The rise of generative artificial intelligence (AI) poses challenges for the free and open-source software (FOSS) community, a global network that is committed to creating and maintaining publicly available software that anyone can use, modify, and share. Many AI models have been built on open-source software but do not reciprocate the transparency that the FOSS community’s principles require, leaving open-source developers uncertain about how these AI tools are using their code.A new study by researchers at Yale’s Digital Ethics Center (DEC) explores a potential solution to this problem based on a concept used in free and open-source software known as “copyleft” licenses — a twist on typical copyright rules that obliges works derived from open-source materials to remain as free and transparent as the original work rather than re-licensing it under more restrictive terms.

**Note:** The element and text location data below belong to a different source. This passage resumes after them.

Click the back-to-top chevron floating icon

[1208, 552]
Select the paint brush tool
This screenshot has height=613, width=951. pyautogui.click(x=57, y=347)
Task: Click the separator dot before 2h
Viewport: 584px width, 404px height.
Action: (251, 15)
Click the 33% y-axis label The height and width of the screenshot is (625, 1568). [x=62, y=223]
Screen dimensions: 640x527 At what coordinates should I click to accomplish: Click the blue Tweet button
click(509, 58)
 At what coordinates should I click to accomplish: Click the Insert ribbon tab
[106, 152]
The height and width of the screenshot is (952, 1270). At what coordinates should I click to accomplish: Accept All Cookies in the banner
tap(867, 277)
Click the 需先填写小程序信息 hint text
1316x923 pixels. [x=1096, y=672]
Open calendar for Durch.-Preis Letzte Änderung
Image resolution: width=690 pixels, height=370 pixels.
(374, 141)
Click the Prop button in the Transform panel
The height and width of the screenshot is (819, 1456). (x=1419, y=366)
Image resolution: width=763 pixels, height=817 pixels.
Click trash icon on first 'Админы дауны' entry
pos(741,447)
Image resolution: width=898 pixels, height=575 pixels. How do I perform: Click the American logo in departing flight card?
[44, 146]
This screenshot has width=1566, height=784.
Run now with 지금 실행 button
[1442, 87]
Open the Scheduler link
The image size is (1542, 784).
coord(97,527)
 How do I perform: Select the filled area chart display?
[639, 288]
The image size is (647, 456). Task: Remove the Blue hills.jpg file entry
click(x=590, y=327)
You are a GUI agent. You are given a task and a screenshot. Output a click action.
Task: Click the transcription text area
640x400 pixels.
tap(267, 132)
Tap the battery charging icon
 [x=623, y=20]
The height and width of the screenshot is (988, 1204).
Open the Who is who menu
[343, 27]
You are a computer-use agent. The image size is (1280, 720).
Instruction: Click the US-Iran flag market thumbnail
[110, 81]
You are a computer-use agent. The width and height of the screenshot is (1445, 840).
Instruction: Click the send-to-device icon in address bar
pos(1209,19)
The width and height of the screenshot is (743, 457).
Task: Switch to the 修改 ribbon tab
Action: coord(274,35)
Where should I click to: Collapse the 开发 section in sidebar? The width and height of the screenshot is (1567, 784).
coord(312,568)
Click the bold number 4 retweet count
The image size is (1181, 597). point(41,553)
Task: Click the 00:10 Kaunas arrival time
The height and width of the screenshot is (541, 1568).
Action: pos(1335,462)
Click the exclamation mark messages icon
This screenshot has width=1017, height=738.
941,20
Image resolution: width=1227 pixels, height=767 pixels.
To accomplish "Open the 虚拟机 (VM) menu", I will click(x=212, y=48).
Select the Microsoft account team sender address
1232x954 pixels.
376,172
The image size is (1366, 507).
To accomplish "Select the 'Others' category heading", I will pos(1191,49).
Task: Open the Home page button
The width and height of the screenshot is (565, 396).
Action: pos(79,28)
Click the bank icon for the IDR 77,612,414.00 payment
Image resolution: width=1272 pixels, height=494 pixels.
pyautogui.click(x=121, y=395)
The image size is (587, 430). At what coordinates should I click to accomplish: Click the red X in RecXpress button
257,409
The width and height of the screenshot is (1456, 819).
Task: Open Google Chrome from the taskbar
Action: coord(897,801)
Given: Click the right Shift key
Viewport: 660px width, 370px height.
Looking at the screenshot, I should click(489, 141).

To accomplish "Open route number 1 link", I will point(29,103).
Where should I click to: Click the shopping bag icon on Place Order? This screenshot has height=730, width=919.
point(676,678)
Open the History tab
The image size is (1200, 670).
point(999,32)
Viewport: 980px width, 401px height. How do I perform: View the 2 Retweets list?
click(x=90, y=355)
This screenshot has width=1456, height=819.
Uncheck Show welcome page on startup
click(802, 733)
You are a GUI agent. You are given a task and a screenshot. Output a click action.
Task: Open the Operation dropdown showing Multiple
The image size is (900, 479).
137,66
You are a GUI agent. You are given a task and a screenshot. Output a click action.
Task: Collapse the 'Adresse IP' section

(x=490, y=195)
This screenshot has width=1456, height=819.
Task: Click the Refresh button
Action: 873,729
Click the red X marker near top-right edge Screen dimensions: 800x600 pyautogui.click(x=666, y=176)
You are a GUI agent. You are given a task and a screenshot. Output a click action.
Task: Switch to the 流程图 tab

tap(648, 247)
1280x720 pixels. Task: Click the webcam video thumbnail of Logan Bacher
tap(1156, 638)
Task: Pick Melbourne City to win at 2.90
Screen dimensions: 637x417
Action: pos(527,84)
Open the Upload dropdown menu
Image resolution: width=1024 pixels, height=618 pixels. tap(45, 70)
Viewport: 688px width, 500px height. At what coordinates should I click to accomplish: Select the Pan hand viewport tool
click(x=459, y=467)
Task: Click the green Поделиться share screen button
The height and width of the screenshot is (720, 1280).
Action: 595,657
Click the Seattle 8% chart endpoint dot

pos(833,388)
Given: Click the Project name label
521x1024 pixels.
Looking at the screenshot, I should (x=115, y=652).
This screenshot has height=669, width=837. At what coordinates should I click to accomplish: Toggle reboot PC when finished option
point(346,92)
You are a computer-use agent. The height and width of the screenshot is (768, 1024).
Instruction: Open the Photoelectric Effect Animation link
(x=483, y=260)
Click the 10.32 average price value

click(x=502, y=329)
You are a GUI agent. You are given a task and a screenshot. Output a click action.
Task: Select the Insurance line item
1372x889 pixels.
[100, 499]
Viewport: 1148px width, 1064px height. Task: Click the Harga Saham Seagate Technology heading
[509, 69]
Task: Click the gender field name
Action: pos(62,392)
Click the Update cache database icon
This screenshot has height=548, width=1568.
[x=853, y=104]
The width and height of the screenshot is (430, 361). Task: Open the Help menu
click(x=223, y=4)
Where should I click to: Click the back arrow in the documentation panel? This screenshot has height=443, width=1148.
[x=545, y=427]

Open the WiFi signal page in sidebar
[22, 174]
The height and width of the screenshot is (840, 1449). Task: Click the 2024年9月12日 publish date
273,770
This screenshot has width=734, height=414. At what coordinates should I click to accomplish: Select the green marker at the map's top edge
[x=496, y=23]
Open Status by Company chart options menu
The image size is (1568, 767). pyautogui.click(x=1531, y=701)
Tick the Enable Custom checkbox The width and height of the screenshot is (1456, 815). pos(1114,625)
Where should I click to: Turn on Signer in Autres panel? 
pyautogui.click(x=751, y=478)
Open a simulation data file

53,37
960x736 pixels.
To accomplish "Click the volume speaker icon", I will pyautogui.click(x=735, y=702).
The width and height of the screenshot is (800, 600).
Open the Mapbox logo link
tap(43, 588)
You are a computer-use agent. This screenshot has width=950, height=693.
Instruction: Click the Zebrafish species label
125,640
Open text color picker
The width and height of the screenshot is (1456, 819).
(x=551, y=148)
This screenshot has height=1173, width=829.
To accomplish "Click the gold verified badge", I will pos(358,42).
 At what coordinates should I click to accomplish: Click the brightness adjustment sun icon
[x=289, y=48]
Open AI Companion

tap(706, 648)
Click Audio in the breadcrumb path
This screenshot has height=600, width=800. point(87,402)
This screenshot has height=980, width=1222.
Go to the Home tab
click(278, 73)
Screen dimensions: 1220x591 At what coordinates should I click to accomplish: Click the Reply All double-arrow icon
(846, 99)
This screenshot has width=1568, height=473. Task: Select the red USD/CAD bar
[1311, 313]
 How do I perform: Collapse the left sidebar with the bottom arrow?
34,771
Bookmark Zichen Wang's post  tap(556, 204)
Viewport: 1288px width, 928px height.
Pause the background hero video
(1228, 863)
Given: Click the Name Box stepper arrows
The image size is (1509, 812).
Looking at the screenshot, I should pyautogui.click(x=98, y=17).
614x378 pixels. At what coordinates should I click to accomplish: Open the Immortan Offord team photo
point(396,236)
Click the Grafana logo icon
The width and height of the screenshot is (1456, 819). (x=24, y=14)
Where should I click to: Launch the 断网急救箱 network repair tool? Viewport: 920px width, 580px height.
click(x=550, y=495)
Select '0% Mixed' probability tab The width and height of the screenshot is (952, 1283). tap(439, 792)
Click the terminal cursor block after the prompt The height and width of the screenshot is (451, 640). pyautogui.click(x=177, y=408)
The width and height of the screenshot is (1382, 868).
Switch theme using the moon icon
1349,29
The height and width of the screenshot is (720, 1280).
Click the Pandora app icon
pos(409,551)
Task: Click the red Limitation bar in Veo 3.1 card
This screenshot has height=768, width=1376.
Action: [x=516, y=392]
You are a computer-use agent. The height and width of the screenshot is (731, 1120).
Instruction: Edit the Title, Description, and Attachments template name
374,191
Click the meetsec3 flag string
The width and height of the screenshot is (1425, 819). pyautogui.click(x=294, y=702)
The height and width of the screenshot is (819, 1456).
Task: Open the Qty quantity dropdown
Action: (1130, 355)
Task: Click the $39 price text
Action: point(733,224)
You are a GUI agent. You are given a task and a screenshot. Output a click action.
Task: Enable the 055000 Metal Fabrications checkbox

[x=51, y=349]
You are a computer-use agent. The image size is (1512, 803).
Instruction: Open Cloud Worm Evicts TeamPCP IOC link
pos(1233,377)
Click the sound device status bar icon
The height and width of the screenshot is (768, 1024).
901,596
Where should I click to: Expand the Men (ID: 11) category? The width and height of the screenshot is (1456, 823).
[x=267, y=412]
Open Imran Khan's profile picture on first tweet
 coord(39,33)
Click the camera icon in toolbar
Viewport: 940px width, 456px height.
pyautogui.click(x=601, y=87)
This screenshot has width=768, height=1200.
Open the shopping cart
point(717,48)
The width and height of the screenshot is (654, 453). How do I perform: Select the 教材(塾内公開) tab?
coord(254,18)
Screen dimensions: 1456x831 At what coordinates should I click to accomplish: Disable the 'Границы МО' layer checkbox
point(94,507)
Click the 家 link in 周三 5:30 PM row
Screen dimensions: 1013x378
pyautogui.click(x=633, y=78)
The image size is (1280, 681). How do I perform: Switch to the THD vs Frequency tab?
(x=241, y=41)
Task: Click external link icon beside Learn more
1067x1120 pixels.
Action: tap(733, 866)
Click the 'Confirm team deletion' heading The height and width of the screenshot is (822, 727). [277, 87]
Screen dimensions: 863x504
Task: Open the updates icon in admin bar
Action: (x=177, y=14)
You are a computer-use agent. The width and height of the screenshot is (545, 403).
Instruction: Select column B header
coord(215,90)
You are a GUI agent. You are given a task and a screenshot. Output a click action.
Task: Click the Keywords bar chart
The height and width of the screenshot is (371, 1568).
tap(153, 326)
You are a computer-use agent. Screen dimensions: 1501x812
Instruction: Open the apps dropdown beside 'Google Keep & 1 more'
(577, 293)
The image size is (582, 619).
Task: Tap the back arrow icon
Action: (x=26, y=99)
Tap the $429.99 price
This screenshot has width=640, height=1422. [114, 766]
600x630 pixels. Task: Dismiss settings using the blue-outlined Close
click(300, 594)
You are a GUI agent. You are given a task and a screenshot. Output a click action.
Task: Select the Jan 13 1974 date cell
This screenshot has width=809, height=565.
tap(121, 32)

Our analysis showed that extending the copyleft concept to generative artificial intelligence has the potential to give open-source software developers meaningful control over how AI developers use their code.

Grant Shanklin

The authors propose what they call a Contextual Copyleft AI License (CCAI) — a novel extension of copyleft licensing, which would treat generative AI models as derivative works and require AI developers training models on open-source code to make their architecture and training data freely available. “Our analysis showed that extending the copyleft concept to generative artificial intelligence has the potential to give open-source software developers meaningful control over how AI developers use their code,” said lead author Grant Shanklin, a de Vries-Sherif Junior Fellow at the DEC and rising senior at Yale College. “Importantly, it would incentivize the formation of a community committed to building AI tools aligned with the values of the free and open-source movement, which could help ensure that AI models are developed openly and responsibly.”Free and open-source software — which includes operating systems, web browsers, databases, scientific and creative tools, internet infrastructure, and programing and development tools — is a critically important component of modern technology. Cloud computing, smartphones, and AI and other scientific research depend on it. The new study, published in the International Journal of Law and Information Technology, was co-authored by DEC researchers Claudio Novelli and Emmie Hine, and Luciano Floridi, the John K. Castle Professor in the Practice of Cognitive Science and the DEC’s founding director. Tyler Schroder, a former undergraduate fellow at the DEC, is a coauthor of the study. In a comprehensive legal and policy analysis, they evaluated the benefits and risks of their proposed CCAI licensing, concluding that it is legally feasible under current copyright law as long as training of AI models does not constitute “fair use” — a legal doctrine that promotes free expression by permitting unlicensed use of copyright protected works under specific circumstances. They also show that free and truly open-source generative AI models would present several potential benefits, including enhanced transparency, accountability, and innovation. They note that generative AI has a higher risk profile than traditional software because it can be used directly to generate harmful or deceptive content and amplify malicious activities, such as generating highly effective phishing emails.